Although the Rolfing method is one of the 20th century’s most influential forms of soft tissue manipulation and movement education, it remains a mysterious and misunderstood practice in the minds of many. Some people mistakenly believe that Rolfing bodywork is a collection of painful deep tissue techniques; others have heard that the goal of the technique is to separate muscles from bones. Few people know that the Rolfing method is an art, philosophy and science, a form of manual soft tissue therapy and movement education devoted to balancing and integrating the human body in the field of gravity, with the goal of enhancing overall well being.
Although Rolfing practitioners are trained in a variety of sophisticated neuromyofacial, energetic and movement techniques, Rolfing practitioners also develop their awareness and perceptive skills so that they may sense, see, hear and feel reflections of their clients’ somatic realities. As one Rolfing practitioner put it, “If you can imagine how it feels to live in a fluid, light, balanced body, free of pain, stiffness and chronic stress, at ease with itself in the gravitational field, then you will understand the purpose of Rolfing.”
Because Ida Rolf, Ph.D., was constantly evolving her understanding of the complex relationships between human form and function, she never saw her work as a finished product. Many curious and inquisitive people who became Rolfing practitioners and instructors have sought to clarify her theories, add new ideas and techniques, and create an environment of inquiry that would expand the breadth of possibilities for Rolfing work in the future. Today, because of an exciting cross-pollination of technical skills and refinements in the conceptual framework of Rolfing bodywork, there is now an unprecedented theoretical and practical clarity about the technique, its evolution and its influence on other somatic practices.

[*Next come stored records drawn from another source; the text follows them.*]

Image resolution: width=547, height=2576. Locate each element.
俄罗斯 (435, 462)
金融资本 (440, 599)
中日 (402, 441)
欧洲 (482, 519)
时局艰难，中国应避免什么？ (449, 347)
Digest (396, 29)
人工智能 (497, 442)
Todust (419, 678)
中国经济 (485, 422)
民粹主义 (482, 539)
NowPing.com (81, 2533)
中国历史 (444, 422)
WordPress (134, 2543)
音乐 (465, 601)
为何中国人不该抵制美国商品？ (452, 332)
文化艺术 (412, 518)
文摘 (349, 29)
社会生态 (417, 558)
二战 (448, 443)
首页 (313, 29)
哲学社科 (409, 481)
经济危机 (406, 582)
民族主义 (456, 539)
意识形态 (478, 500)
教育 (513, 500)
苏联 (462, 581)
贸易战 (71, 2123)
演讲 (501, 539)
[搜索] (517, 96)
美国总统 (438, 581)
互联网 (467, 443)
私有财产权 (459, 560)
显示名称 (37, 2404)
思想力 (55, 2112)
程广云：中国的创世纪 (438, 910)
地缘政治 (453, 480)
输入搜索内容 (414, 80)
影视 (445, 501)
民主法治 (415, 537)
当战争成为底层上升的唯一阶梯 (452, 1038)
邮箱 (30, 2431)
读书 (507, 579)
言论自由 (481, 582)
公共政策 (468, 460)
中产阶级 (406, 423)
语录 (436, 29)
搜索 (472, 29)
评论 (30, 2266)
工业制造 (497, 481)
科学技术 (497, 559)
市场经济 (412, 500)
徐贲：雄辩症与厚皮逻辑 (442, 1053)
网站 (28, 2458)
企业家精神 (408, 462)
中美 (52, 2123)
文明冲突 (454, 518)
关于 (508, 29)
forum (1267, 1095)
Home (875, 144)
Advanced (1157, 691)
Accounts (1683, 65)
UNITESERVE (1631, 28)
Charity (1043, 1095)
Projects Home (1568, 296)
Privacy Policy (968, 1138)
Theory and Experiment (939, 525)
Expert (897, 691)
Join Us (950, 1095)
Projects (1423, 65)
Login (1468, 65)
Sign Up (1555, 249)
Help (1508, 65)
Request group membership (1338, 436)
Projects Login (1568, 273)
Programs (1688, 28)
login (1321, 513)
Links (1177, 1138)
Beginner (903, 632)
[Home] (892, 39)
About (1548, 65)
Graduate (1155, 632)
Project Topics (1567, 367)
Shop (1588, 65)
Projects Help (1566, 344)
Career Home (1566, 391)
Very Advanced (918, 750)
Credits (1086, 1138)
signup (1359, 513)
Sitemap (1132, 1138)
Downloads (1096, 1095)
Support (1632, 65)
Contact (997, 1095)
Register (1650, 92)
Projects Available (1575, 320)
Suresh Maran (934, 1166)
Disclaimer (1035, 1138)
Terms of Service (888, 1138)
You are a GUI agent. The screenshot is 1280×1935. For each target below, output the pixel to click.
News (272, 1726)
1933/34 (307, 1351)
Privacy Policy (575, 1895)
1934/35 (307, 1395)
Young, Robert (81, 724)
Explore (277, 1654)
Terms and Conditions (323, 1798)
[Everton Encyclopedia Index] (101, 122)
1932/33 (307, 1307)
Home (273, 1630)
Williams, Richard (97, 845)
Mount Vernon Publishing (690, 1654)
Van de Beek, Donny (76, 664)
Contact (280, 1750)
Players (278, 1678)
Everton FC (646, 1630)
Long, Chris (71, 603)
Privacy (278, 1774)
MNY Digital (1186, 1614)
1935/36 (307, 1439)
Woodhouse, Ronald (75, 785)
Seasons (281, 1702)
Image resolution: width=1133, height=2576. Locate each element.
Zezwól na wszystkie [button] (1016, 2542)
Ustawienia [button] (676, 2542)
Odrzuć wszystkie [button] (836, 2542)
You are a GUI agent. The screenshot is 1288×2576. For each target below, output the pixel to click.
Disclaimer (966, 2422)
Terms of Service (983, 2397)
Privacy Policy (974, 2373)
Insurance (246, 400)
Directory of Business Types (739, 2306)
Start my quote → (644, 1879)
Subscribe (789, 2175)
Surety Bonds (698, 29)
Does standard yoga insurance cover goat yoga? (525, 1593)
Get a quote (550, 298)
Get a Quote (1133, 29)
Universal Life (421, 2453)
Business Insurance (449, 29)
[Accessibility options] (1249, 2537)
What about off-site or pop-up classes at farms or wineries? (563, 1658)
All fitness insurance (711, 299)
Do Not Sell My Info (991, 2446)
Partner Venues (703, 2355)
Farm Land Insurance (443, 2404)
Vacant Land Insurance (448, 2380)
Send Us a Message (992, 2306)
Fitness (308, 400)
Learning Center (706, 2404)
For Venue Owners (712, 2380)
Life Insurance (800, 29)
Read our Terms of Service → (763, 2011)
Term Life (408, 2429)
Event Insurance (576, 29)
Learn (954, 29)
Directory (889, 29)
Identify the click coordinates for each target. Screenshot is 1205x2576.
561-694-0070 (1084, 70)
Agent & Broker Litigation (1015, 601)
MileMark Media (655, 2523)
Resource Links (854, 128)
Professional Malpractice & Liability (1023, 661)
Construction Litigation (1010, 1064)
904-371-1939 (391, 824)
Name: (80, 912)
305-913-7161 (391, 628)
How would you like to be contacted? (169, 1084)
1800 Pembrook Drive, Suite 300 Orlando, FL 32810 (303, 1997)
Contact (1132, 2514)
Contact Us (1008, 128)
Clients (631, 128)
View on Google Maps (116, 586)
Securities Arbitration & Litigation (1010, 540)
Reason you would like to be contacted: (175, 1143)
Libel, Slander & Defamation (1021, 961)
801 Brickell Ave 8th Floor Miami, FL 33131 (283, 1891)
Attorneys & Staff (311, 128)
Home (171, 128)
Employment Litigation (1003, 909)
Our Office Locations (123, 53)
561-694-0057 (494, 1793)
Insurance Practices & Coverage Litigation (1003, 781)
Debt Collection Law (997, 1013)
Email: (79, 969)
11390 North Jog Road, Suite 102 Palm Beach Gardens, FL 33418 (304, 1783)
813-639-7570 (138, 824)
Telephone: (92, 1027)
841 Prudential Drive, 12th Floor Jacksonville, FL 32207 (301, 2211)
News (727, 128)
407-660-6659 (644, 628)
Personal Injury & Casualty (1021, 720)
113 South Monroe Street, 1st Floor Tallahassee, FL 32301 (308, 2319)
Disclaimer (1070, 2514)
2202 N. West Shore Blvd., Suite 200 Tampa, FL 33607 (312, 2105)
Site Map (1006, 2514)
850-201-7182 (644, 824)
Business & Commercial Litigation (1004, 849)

Examining the 10-session recipe
Ida Rolf originally taught her work in a 10-session framework that she called “the recipe”. The recipe itself has undergone evolution so that now it has become a number of recipes that are customized for various body types. .Although many Rolfing practitioners still work within a 10-session framework, both the curriculum and practice of the Rolfing method are currently being freed from this kind of formulaic protocol. Many Rolfing practitioners are now designing series of sessions to meet the specific needs of each client and the number of sessions it takes to complete a series of work varies from client to client. Rolf’s recipe was a powerful teaching tool that implicitly conveyed the goals, principles and strategies of structural integration in a format which, when practiced over time, could reveal a progression of deeper understanding of human structural integration. Rolf did not always follow the recipe when she worked, and clearly did not intend for it to become entrenched as a set of steps always to be followed in the same way.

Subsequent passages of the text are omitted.